İnsanın maziyle kurduğu köprüde başrol daima hatıralarındır. O hatıralar ki içlerinde nice suret, nice sohbet saklıdır. Suretlerle ve sohbetlerle buluşturan mekanlar, sokaklar ve şehirler; insanın ömür yolculuğuna hafi dokunuşlar yapar. Her dokunuşla birlikte varlık aleminde başka perdeler açarız. Yakından tanıma imkânı bulduğumuz bir hezarfen şahsiyet, dinlediğimiz saz semaisi, katıldığımız ayin; fizik gerilimden metafizik derinliğe ulaştırır bizi.

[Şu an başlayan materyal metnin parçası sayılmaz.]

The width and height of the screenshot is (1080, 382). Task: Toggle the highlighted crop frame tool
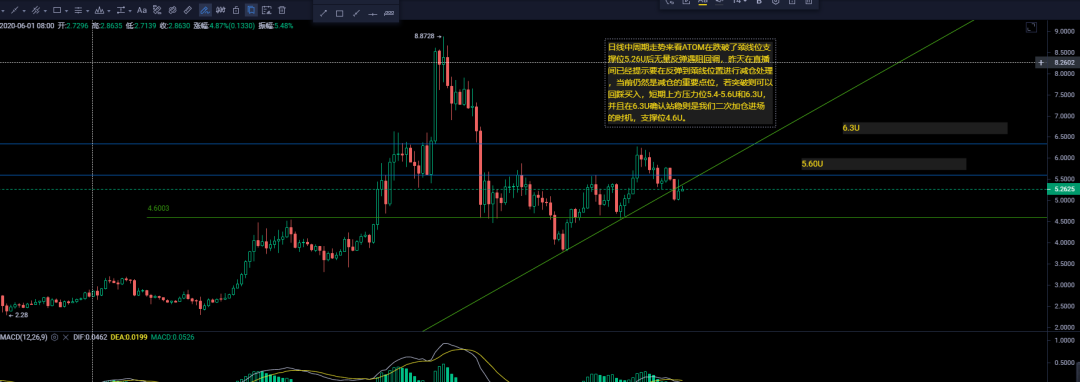pyautogui.click(x=251, y=10)
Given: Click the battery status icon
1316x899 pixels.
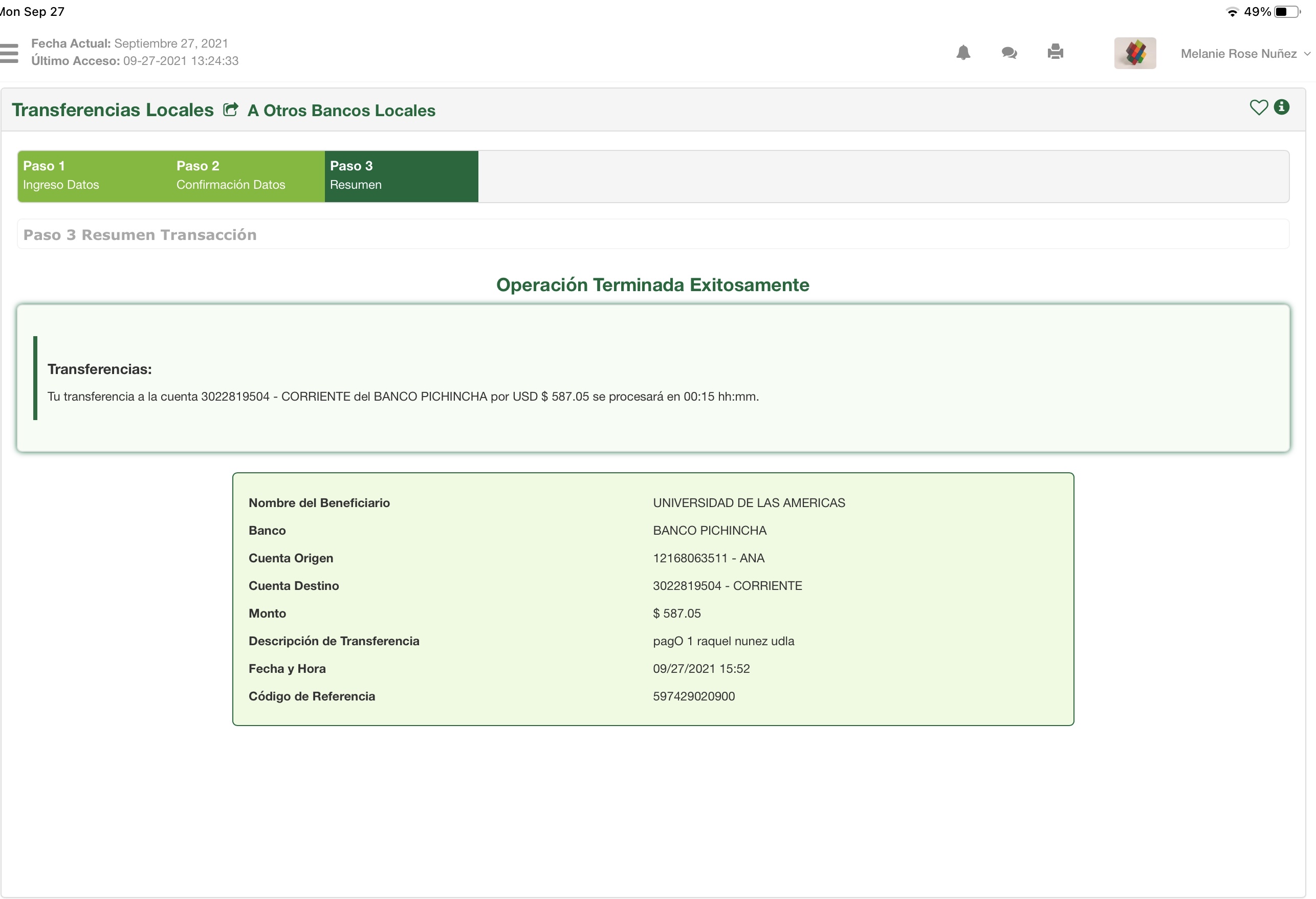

Orada ulvi bir saltanat yakalarız. O saltanatın muhakkak erleri ve erenleri vardır. Sonra onların yetiştirdikleri talebeler, gönül dostları. Böylece tadı giderek artan bir irfan sofrasının misafiri oluruz. Niyazlar güzelleşir, dertler neşeyle bölüşülür, okunan ve dinlenilen ne varsa her biri artık yaşanana, izlenene dönüşür. “Dilin bal bal demekle ağzına tat gelmez ey ihvan / kamu âzaları Allah diyen gelsin bu meydane” diyen Kelâmî Baba’nın sözü yerini bulur. Meydan, hakikati görmüş ve hakikatli yaşamış insanların meydanıdır. Sanılmasın ki kolay lokmadır burada işitilenler, zannedilmesin ki burada hemen altından kalkılabilir vazifeler verilir. Şimdi de hatırımıza Seyyid Nizamoğlu’nun “Kıyamazsan bâş ü câna uzak dur girme meydâna / bu meydânda nice başlar kesilir hiç sorar olmaz” sözü gelmelidir.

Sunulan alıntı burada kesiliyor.